AlmaLinux VPSの初期設定:Ubuntuと同じでいい部分・違う部分

初期設定で「やること」の並び自体は、Ubuntu でも AlmaLinux でも変わりません。パッケージを最新にして、作業ユーザーを作って、SSH 鍵認証にして、ファイアウォールを絞って、自動更新を仕込む。この並びは OS を問わず共通です。

違うのは ①コマンド(差分3点) と、②イメージの初期状態 の2つです。特に②は見落としやすく、「Ubuntu では最初から日本語ロケールが入っていたのに」「swap があるつもりでビルドを流したらメモリ不足で止まった」という形で後から刺さります。まずここを潰します。

AlmaLinux VPS初期設定の最初にやる初期状態チェック。ホスト名・ロケール・swap・タイムゾーン・SELinux・firewalldを確認コマンドで洗い出す

Ubuntuと同じでいい部分(ただし初期状態は要確認)

以下は「Ubuntu でもやっていたこと」です。手順の意味は同じなので、コマンドと確認方法だけ載せます。

ホスト名を決める

# 現状確認
hostnamectl status

# 設定(例:alma-web01)
sudo hostnamectl set-hostname alma-web01

# 反映確認(Static hostname が変わっていること)
hostnamectl status

hostnamectl は systemd のコマンドなので Ubuntu と同じです。VPS のコントロールパネル側で付けた名前と、OS 内部のホスト名は別物なので、両方合わせておくとログを追うときに混乱しません。

日本語ロケール(必要なら)

Ubuntu の日本語イメージと違い、AlmaLinux は英語ロケールで立ち上がることが多いです。日本語のメッセージが欲しい場合は言語パックを入れます。

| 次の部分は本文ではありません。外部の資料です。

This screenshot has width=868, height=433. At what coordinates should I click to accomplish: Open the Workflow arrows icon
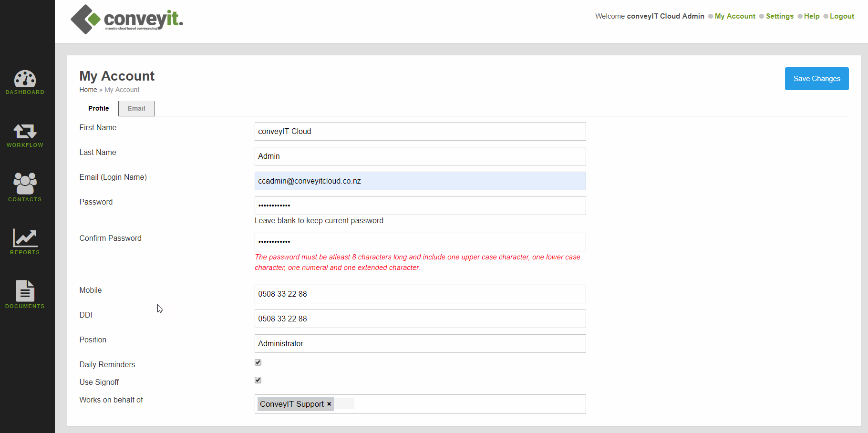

# 現状確認(System Locale が LANG=C.UTF-8 などになっているはず)
localectl status

# 日本語の言語パックを入れる
sudo dnf install langpacks-ja glibc-langpack-ja

# ロケールを設定
sudo localectl set-locale LANG=ja_JP.UTF-8

# 反映確認(System Locale: LANG=ja_JP.UTF-8)
localectl status

反映されるのはログインし直してからです。同じセッションで確認しようとして「変わっていない」と焦らないでください。なお、エラーメッセージを検索する頻度が高い人は、あえて英語のままにしておくほうが情報にたどり着きやすい場面もあります(後述の sealert の出力も、日本語になるのは日本語ロケールを入れた場合だけです)。

SWAP があるか確認する

VPS のイメージは swap が無い状態で配られることがよくあります。メモリ 1GB 前後のプランでビルドや dnf upgrade を流すと、swap が無いまま OOM で落ちます。

# swap があるか(何も出なければ無い)
swapon --show
free -h

無ければ swap ファイルを作ります(例:2GB)。

sudo dd if=/dev/zero of=/swapfile bs=1M count=2048 status=progress
sudo chmod 600 /swapfile
sudo mkswap /swapfile
sudo swapon /swapfile

# 再起動後も有効にする
echo '/swapfile none swap sw 0 0' | sudo tee -a /etc/fstab

# 反映確認
swapon --show

ここは AlmaLinux ならではの一手間があります。SELinux が有効なので、作ったファイルのラベルを既定に戻しておくと安全です。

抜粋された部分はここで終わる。